Apesar da saída da relatoria, o colegiado afastou a hipótese de suspeição do magistrado, levantada pela Polícia Federal. Segundo o texto, “não é caso de cabimento para a arguição de suspeição”, com fundamento no artigo 107 do Código de Processo Penal e no artigo 280 do Regimento Interno da Corte.
Os ministros também declararam reconhecer “a plena validade dos atos praticados” por Toffoli na condução da Reclamação nº 88.121 e dos processos vinculados. Em outro trecho, registram “apoio pessoal” ao colega e reforçam a inexistência de suspeição ou impedimento, ressaltando que o ministro atendeu a todos os pedidos formulados pela Polícia Federal e pela Procuradoria-Geral da República.

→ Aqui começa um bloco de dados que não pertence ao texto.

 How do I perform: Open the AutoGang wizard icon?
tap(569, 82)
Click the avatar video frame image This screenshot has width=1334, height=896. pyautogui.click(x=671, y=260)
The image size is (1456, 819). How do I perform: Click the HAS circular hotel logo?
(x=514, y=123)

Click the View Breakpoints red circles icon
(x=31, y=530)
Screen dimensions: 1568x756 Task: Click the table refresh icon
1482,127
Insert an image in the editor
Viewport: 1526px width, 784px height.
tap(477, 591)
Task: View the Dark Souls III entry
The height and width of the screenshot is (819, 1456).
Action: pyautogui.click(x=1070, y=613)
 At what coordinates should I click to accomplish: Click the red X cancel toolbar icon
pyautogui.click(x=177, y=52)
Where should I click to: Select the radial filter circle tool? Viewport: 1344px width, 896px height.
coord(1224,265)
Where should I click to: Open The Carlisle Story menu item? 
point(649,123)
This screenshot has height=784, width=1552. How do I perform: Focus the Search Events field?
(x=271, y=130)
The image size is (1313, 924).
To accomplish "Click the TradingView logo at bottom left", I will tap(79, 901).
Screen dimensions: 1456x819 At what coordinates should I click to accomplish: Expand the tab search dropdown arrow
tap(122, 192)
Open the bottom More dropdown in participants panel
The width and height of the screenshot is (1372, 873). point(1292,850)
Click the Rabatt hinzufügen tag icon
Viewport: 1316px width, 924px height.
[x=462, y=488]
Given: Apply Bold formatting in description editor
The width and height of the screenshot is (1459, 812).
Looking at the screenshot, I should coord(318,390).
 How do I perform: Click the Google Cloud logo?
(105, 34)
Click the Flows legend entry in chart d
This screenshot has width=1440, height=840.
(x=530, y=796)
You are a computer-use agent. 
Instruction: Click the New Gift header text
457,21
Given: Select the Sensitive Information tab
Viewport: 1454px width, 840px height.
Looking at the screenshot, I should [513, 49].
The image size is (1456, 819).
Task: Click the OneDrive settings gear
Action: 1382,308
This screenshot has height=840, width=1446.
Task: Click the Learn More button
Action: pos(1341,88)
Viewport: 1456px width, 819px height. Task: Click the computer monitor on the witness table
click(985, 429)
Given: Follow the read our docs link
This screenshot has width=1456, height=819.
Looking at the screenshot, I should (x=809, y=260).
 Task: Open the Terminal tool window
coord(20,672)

A apuração tem como foco o banqueiro Daniel Vorcaro, controlador do Banco Master. A Polícia Federal encaminhou a Fachin relatório com dados extraídos do celular do empresário. As mensagens periciadas mencionam supostos pagamentos direcionados a Toffoli.
A investigação busca esclarecer se houve transferência de recursos ao ministro por meio de empresa que foi sócia de um fundo ligado ao Banco Master no Tayayá Resort, empreendimento frequentado por Toffoli e que pertenceu a seus irmãos. Um fundo de investimento gerido por empresa citada no caso aportou R$ 4,3 milhões no resort. Atualmente, a família do ministro não integra mais o quadro societário do local.
A condução do processo por Toffoli vinha sendo alvo de questionamentos. Após assumir a relatoria, o ministro viajou para a final da Copa Libertadores, no Peru, no mesmo jatinho em que estava um dos advogados ligados à defesa no caso do banco.
Em 2026, Toffoli determinou que o material apreendido pela Polícia Federal na operação sobre supostas fraudes do Banco Master fosse lacrado e enviado diretamente ao STF — procedimento que, em regra, permanece sob a guarda da própria corporação. A decisão gerou reação interna na PF.
Posteriormente, o ministro autorizou o acesso da Polícia Federal aos documentos, mas designou agentes para acompanhar a períícia do material apreendido.
Com a redistribuição, caberá ao novo relator definir os próximos passos da investigação no Supremo.